I was adrift. What should I have been doing? Studying even harder about Noetherian rings, the Radon-Nikodym theorem, etc. etc., all at a level of abstraction that I found neither useful nor interesting. What was my heart into? Learning some concrete geometry and topology, along with some general relativity. You can guess what I spent most of my time doing.
As you might imagine, my qualifying exams did not go well. On my first attempt, they let me off the hook on the basic topics with a humiliating but welcome remark that “you can learn this stuff when you teach it.” But for the advanced topics, they wanted me to try again the next year. They weren’t impressed then either, but they decided that I should start working on a thesis anyhow.
By then, I’d signed on with Bill Thurston as my advisor. I don’t remember what problems I was supposed to be working on, but I made no progress with them. What was my heart into? By that time, my fellow grad students, colored chalk in hand, had introduced me to the beautiful world of low-dimensional topology, and I’d fallen in love with it. I’d also noticed that all books on the subject involved a lot of graduate-level algebra and analysis that really wasn’t needed to understand and appreciate the core concepts of geometric topology. So, I decided to ignore my thesis problems and instead took it upon myself to write the “missing book,” something that would welcome everyone—from high school students on up—into the magic world of multi-connected spaces.

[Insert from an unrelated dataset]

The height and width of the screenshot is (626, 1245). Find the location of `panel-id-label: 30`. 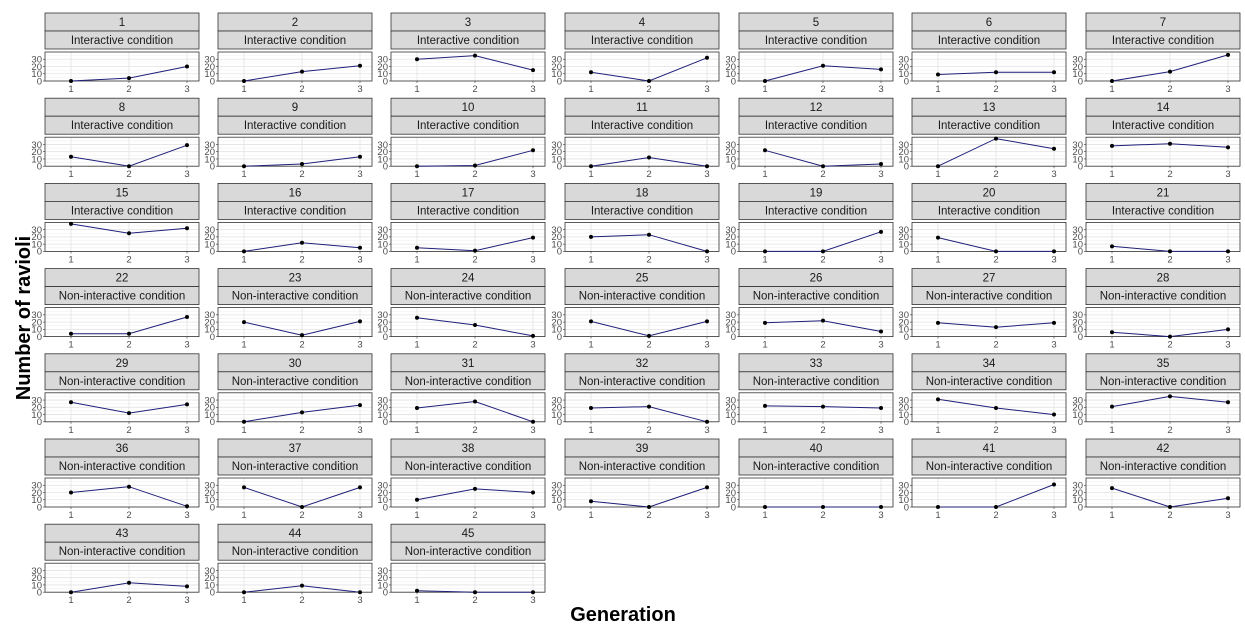

panel-id-label: 30 is located at coordinates (296, 364).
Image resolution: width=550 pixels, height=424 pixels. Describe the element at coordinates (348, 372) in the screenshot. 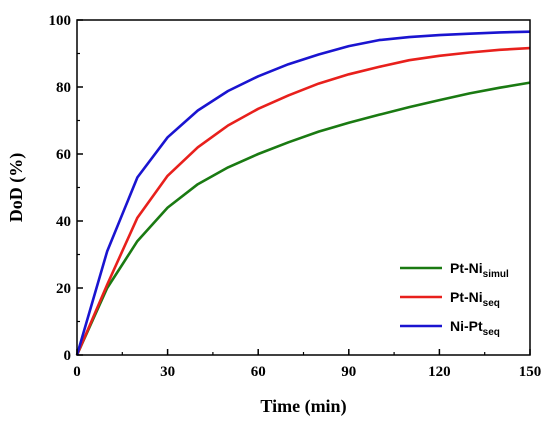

That project took several years, with the book, The Shape of Space, finally completed in my fifth year as a grad student. My grad student stipend ended that year, so during what would have been my sixth year, I taught at Stockton State College and saved up enough money to return to Princeton and write a thesis in the seventh year. I don’t remember what I was supposed to be working on, but while Bill Thurston was away for the winter holidays, I decided to grant myself an indulgence to investigate some especially simple 3-manifolds and write a little computer program to find hyperbolic structures for some of them. I was lucky enough to stumble onto the smallest closed hyperbolic 3-manifold. During my first meeting with Bill after the holidays, I figured I’d briefly mention this little discovery. Bill responded with some ideas for how I might move forward with these investigations and how I might extend my little computer program. He said not a word about my old boring thesis topic, so by the time the hour was over, it was clear I had his blessing to do a thesis with my software for putting hyperbolic structures on 3-manifolds. “What my heart was into” had finally become “what I was supposed to be doing”!
Throughout six-and-a-half of my seven grad school years, I’d always felt that I would have been better off with a different advisor at a different school, with a firmer hand to guide me. But in retrospect, Thurston’s approach was exactly the right one: he let me find my own path. By the end of those seven years, I had some research software (SnapPea) and a book (The Shape of Space). In my heart, the book was my true dissertation. Even though it did nothing to satisfy Princeton’s Ph.D. requirements, it set the tone for my whole professional life, both in content (geometry, topology, cosmology) and style (exposition for the general public).
As for my advice to current students, I dearly wish I could say “follow your heart” and leave it at that. But, of course, it’s not quite that simple. One needs a paying job. So, my advice is: follow your heart, and find a way to turn your passion into your livelihood. I wish you good courage and the best of luck.
Jeff Weeks is a free-lance geometer, topologist and occasional cosmologist. His favorite successful projects are the third edition of his book The Shape of Space and the Geometry Games software. His favorite unsuccessful project was collaborating with cosmologists to deduce the topology of the universe from the cosmic microwave background. Support over the years has come from the National Science Foundation, a MacArthur Fellowship, lectures, and occasional work for science museums. In his spare time, he enjoys biking (spring, summer, autumn) and cross-country skiing (winter) with his wife, and learning foreign languages.